[Stored records]
——

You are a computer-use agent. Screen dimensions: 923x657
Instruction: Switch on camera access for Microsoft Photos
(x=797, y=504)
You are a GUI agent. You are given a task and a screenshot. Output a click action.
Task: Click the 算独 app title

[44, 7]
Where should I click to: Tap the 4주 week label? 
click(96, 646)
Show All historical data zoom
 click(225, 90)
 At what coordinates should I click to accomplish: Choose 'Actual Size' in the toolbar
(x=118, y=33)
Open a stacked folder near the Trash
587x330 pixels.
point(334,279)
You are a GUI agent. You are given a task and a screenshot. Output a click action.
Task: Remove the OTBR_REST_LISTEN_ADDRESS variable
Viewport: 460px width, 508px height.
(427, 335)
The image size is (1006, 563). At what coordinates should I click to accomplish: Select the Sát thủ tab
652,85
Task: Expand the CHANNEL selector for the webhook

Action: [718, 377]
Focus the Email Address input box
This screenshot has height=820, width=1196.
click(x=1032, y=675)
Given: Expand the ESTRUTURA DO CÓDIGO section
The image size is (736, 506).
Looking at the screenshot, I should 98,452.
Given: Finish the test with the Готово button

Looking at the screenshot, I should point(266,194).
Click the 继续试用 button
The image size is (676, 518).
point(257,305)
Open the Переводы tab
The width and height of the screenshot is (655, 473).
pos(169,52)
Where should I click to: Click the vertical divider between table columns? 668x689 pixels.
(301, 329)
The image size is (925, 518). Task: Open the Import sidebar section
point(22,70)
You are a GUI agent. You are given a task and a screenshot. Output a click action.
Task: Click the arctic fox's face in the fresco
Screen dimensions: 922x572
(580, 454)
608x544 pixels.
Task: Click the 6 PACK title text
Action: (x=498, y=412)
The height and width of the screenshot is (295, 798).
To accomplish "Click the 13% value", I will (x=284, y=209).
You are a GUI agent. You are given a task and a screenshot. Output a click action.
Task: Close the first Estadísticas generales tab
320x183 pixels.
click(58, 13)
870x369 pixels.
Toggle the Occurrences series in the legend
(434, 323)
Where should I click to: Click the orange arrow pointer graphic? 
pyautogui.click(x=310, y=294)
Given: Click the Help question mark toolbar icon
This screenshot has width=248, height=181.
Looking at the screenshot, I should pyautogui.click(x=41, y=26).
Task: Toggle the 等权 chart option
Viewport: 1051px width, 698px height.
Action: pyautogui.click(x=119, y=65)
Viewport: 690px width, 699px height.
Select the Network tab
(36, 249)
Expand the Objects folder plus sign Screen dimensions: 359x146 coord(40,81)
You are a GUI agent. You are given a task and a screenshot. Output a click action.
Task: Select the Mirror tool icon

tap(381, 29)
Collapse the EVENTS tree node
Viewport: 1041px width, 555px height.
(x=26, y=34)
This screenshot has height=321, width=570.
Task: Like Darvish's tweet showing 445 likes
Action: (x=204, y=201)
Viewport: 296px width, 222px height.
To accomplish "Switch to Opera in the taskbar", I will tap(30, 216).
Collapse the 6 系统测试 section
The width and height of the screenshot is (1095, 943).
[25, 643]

——

YOUR INSTRUCTIONS> Above are the records; from them, give again exactly the lines from the one containing "The height and" through the one containing "870x369 pixels.", both included.

RESPONSE>
The height and width of the screenshot is (295, 798).
To accomplish "Click the 13% value", I will (x=284, y=209).
You are a GUI agent. You are given a task and a screenshot. Output a click action.
Task: Close the first Estadísticas generales tab
320x183 pixels.
click(58, 13)
870x369 pixels.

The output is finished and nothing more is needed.